Recombinant Mycoplasma mycoides proteins elicit protective immune responses against contagious bovine pleuropneumonia

Mycoplasma mycoides subsp. mycoides (Mmm) is the causative agent of contagious bovine pleuropneumonia (CBPP), a devastating respiratory disease mainly affecting cattle in sub-Saharan Africa. The current vaccines are based on live-attenuated Mmmstrains and present problems with temperature stability, duration of immunity and adverse reactions, thus new vaccines are needed to overcome these issues. We used a reverse vaccinology approach to identify 66 Mmm potential vaccine candidates. The selection and grouping of the antigens was based on the presence of specific antibodies in sera from CBPP-positive animals. The antigens were used to immunize male Boran cattle (Bos indicus) followed by a challenge with the Mmm strain Afadé.
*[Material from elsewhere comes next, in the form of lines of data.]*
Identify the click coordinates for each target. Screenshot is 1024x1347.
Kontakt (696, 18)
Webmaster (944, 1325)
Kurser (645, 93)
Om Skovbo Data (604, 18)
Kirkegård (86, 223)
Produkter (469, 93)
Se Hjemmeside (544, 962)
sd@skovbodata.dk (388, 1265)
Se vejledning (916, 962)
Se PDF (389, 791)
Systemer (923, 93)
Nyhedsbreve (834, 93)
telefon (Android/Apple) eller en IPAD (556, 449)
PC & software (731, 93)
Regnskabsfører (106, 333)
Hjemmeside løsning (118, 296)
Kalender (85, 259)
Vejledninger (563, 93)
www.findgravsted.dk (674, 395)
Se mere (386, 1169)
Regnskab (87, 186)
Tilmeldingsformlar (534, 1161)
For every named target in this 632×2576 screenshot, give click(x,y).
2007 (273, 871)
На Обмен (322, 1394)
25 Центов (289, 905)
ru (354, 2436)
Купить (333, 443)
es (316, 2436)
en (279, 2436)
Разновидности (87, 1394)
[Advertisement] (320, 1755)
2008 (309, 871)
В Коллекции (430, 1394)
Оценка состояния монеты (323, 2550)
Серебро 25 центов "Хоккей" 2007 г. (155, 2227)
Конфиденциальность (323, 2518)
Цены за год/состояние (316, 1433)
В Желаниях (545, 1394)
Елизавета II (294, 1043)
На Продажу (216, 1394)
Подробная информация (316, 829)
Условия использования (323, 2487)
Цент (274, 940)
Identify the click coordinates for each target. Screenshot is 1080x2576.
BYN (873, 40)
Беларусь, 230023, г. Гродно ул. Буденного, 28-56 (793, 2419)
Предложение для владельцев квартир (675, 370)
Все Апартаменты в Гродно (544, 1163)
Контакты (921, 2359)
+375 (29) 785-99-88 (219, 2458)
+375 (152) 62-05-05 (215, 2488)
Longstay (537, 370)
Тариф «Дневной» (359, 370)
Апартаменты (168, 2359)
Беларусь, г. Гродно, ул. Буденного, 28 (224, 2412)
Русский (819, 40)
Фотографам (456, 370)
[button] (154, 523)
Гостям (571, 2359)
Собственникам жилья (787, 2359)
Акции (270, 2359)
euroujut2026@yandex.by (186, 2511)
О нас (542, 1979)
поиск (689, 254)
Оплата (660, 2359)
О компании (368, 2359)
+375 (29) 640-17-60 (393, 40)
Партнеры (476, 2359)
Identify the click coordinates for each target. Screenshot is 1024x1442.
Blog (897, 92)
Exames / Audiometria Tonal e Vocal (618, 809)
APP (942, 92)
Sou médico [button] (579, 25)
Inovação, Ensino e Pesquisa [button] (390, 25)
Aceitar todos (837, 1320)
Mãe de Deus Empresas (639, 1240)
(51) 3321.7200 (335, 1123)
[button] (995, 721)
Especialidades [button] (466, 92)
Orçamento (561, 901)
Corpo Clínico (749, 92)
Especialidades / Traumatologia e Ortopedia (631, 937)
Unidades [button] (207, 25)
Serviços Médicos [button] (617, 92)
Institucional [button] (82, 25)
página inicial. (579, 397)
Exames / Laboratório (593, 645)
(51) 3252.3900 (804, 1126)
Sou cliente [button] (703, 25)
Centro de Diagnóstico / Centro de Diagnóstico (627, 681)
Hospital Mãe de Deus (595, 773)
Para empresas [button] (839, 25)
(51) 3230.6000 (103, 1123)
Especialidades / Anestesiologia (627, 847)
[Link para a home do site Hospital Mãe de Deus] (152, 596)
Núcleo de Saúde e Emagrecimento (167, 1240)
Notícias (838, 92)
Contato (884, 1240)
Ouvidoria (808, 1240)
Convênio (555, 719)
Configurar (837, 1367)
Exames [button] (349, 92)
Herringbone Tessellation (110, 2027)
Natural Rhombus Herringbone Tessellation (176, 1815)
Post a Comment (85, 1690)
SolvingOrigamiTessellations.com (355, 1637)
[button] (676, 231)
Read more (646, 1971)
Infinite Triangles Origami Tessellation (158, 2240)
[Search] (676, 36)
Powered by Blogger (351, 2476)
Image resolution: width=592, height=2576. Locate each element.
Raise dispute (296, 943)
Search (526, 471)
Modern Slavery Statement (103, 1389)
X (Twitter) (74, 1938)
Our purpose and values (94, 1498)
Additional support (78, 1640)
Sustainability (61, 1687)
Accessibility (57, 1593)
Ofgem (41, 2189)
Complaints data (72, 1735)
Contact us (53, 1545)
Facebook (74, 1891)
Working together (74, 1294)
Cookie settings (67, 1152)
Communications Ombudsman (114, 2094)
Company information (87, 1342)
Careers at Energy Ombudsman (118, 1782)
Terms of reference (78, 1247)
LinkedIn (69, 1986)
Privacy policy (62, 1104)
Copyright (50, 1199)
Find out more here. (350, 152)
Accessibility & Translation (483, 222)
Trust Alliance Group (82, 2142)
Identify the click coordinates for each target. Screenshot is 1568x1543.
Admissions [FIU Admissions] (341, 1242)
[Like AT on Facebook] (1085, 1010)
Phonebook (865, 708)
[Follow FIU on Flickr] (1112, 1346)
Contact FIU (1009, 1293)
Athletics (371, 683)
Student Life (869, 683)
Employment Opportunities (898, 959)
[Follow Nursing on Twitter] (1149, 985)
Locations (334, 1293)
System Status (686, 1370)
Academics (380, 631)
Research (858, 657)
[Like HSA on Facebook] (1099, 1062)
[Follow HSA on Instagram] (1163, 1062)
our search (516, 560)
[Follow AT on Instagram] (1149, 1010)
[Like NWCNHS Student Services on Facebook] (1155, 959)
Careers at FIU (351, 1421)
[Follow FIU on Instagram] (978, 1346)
Two of the groups immunized with five proteins each showed protection after the Mmm challenge (Groups A and C; P < 0.05) and in one group (Group C) Mmm could not be cultured from lung specimens. A third group (Group N) showed a reduced number of animals with lesions and the cultures for Mmm were also negative. While immunization with some of the antigens conferred protection, others may have increased immune-related pathology. This is the first report that Mmm recombinant proteins have been successfully used to formulate a prototype vaccine and these results pave the way for the development of a novel commercial vaccine.